三哥把她調動得滿場跑,她後來看那網球的時候,感覺都有虛影了。
珍卿打一場下來,累出了一身虛毛汗。半天還沒把氣兒喘勻。
吳二姐和陸sì姐換上去了。
三哥給珍卿杯里加熱水,遞給她喝。他本意是想她別太懶惰,所以強迫她動起來,但看她頭髮都溻濕,臉頰掙得那麼紅,又忍不住心疼起來。
不過,他沒把心疼露出來,秋末冬初的時節,她一動就出這麼多虛汗,正說明她需要多鍛鍊。
等珍卿歇息夠了,陸三哥手把手地教她,怎麼巧用胳膊手腕的力量……
陸sì姐打了十分鐘,就靠在欄網上歇氣,吳二姐說她太不濟,她噘嘴看向珍卿和三哥——三哥站在小妹身側,教她感受揮臂時肌肉的狀態。
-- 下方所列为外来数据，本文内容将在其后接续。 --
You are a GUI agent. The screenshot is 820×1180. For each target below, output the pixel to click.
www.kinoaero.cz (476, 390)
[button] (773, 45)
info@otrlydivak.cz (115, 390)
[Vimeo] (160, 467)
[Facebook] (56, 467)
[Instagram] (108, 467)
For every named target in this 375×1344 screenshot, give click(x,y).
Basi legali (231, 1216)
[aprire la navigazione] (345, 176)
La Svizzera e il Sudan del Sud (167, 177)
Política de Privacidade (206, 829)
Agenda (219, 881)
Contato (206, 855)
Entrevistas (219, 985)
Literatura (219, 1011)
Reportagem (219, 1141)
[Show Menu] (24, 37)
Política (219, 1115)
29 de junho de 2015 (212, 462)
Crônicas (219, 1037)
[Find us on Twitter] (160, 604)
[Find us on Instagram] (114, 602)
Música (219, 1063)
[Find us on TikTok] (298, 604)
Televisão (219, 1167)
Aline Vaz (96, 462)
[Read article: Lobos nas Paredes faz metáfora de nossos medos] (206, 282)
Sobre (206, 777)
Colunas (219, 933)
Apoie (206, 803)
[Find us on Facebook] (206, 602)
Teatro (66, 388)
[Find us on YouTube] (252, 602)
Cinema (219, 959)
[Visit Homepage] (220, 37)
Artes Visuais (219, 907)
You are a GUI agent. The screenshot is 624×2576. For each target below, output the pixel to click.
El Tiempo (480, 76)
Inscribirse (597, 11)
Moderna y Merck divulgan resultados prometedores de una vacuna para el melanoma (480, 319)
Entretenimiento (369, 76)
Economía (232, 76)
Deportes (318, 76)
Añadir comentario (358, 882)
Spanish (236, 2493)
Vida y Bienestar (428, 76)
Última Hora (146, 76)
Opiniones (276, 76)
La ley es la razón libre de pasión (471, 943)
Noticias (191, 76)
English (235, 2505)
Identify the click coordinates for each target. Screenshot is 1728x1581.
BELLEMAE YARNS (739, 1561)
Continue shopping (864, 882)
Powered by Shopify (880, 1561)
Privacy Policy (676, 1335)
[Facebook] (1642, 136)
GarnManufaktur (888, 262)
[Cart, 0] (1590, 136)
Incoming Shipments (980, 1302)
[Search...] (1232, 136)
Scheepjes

陸sì姐氣得直跺腳,嘴巴撇來撇去的,說是惱怒其實更像是委屈:
「三哥眼裡只有小五,已經看不到我了。」
吳二姐蹙著眉頭,看小妹和弟弟好一會,表情奇異地聳聳眉毛,她聳聳肩:
「你在嫉恨小妹?」
陸sì姐皺著臉,悶頭想一會說:「不是,我不是嫉恨小五,我是恨三哥厚此薄彼,他現在對小五,就像從前對我。可是對我,卻連從前的一分也沒有。」
吳二姐看著四妹,淡淡地:「你怎麼對你三哥的,全忘了嗎?」
陸sì姐抹著眼淚:「二姐,三哥永遠不原諒我嗎?」
吳二姐捏著球拍,看看天空說:「各人的路,只能各人自己走。我愛莫能助。」
陸sì姐在球場這一邊,一個人待了很久,才悻悻地回到遮陽傘那邊。
三哥和珍卿也沒再練習,穿著衣服,坐在一旁悠閒地看天和雲了。
秦管家說翟營長來了,大家收拾一下,回到樓里接待客人。
翟營長就是警備司令部的翟俊,珍卿一慣叫他「俊俊哥」。
俊俊哥這個人,既不忸怩也不傲慢,而且愛說愛笑不作假,又手撒愛給人買禮物,所以大家還都挺喜歡他。每次他一到謝公館,整個謝公館就熱鬧起來。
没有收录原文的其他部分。